(Saved entries)
###
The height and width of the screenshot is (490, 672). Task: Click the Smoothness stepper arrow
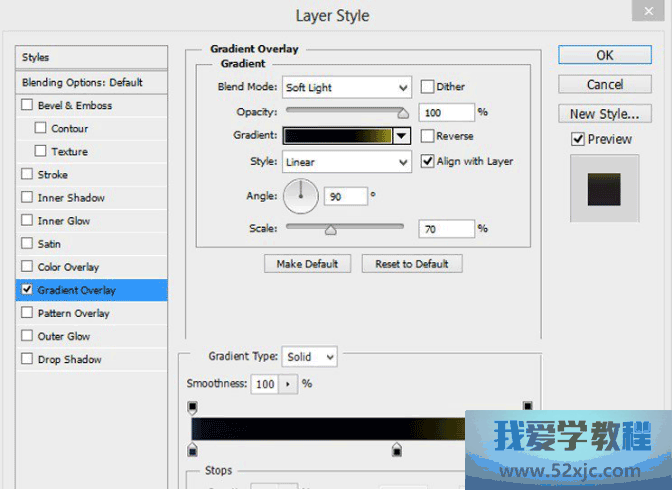pos(290,384)
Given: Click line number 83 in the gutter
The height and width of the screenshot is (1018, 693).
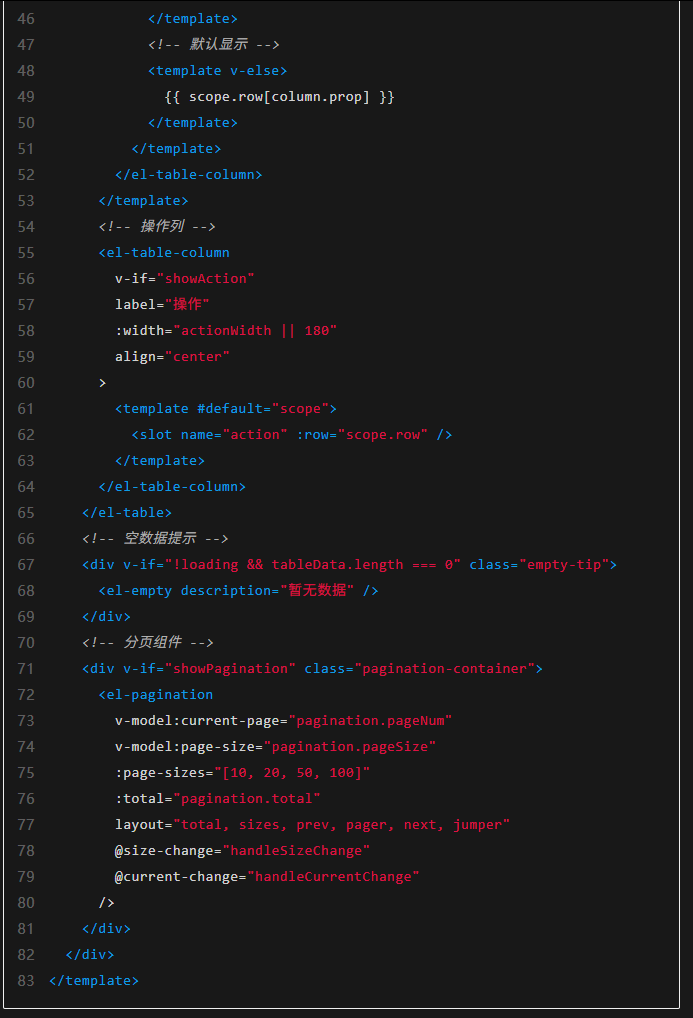Looking at the screenshot, I should 26,981.
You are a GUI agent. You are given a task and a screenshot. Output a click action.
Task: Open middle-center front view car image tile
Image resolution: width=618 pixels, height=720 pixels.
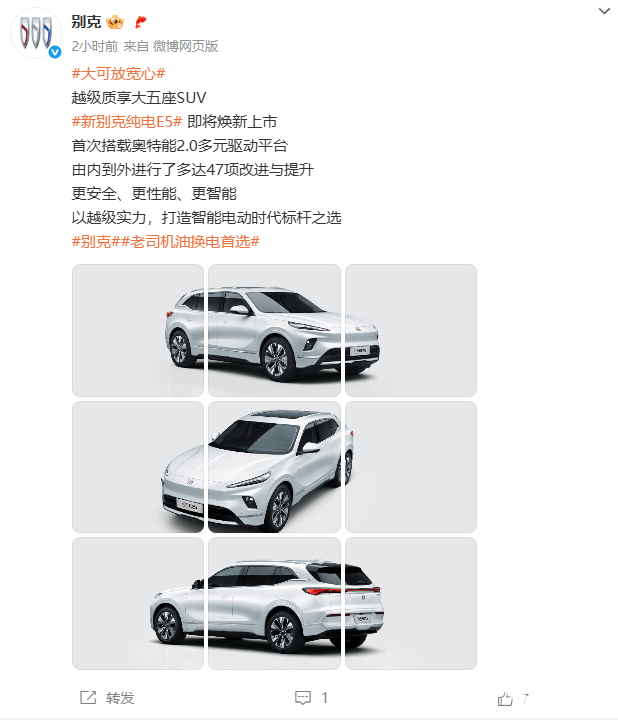[x=275, y=467]
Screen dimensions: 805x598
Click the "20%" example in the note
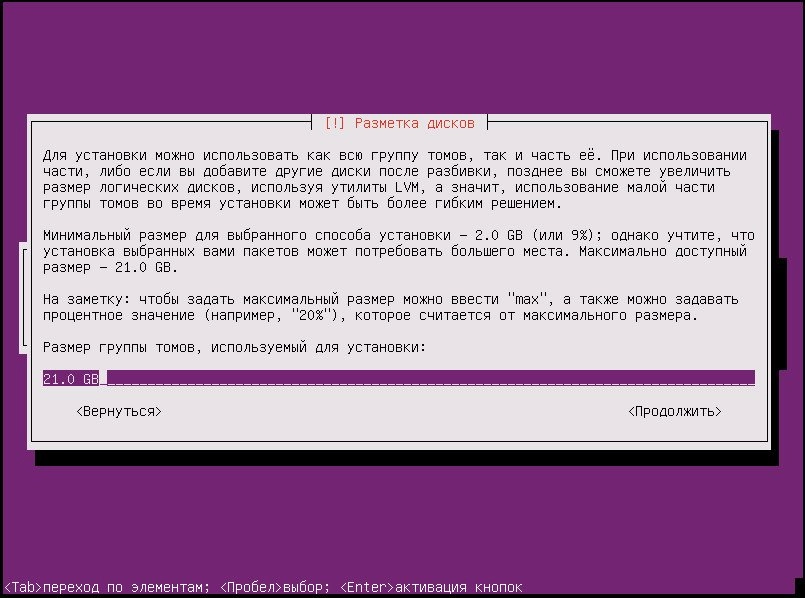(x=308, y=315)
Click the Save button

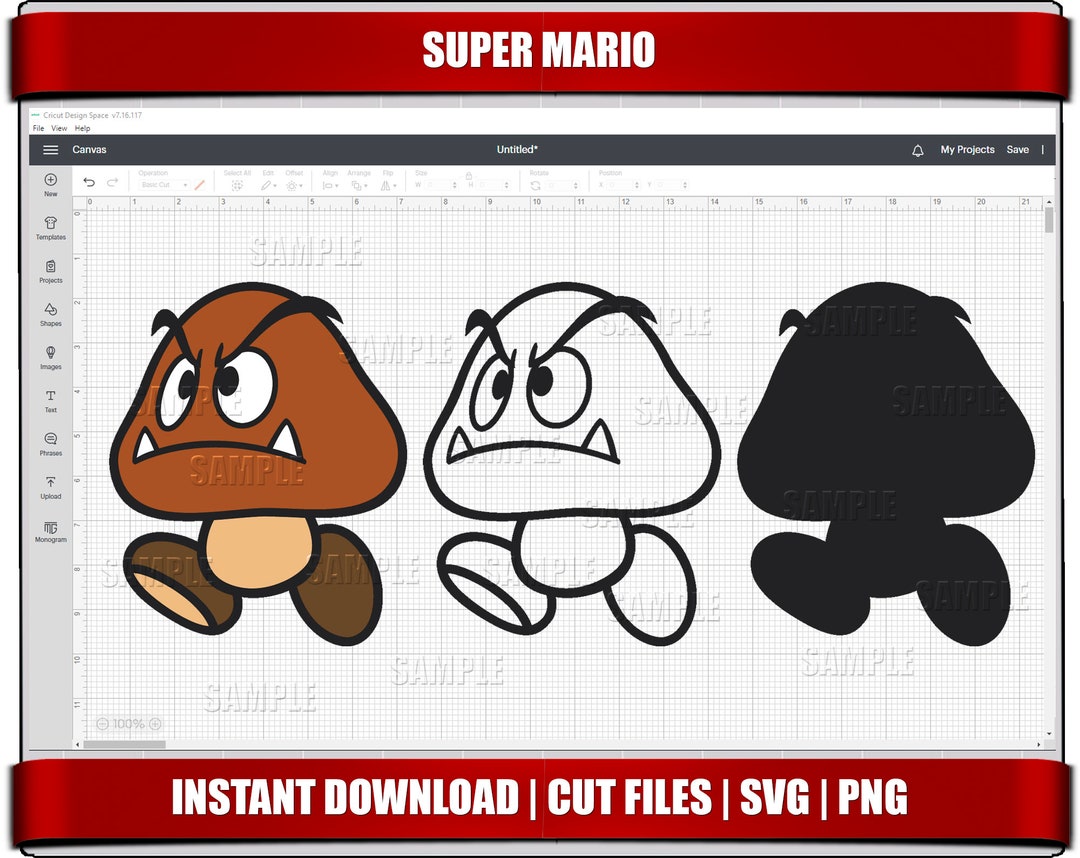coord(1018,148)
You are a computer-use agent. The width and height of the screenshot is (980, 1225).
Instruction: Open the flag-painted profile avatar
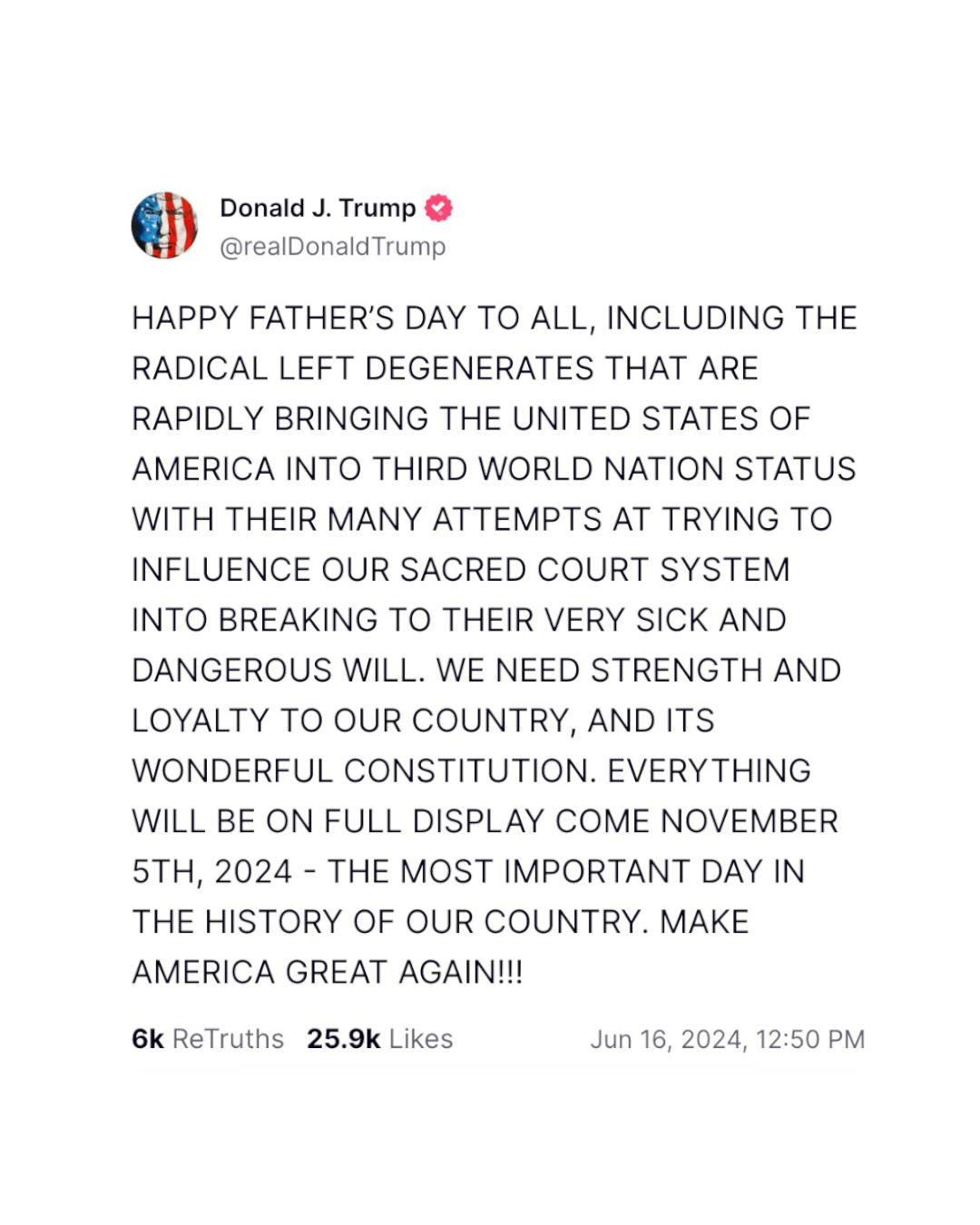click(164, 225)
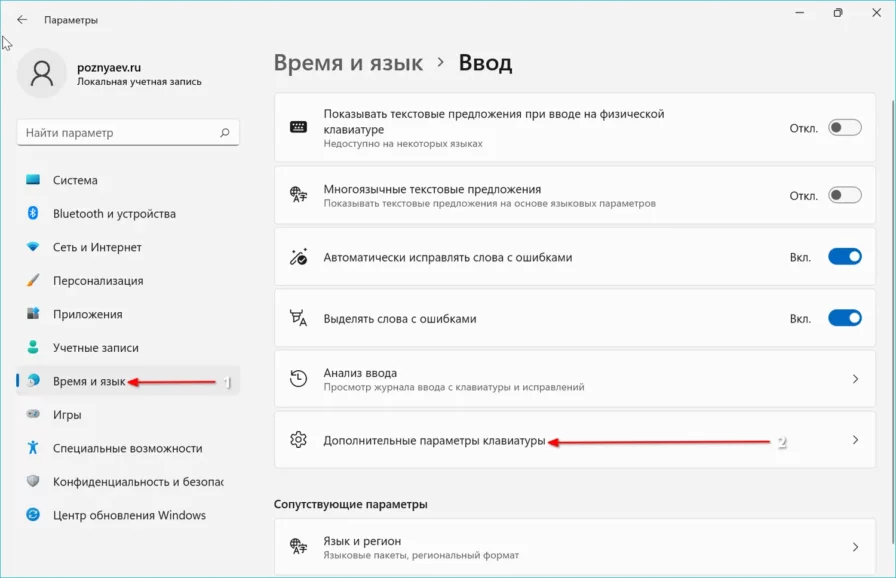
###
## [Brief]
Retype, please, exactly the lines that begin with the one containing "Image resolution: width=618" and end at the last line of the entries above, both included, leaving out pictures.

## [Response to this exercise]
Image resolution: width=618 pixels, height=720 pixels.
[x=275, y=467]
Screen dimensions: 805x598
Click the "20%" example in the note
(x=308, y=315)
Click the Save button

coord(1018,148)
You are a computer-use agent. The width and height of the screenshot is (980, 1225).
Instruction: Open the flag-painted profile avatar
click(164, 225)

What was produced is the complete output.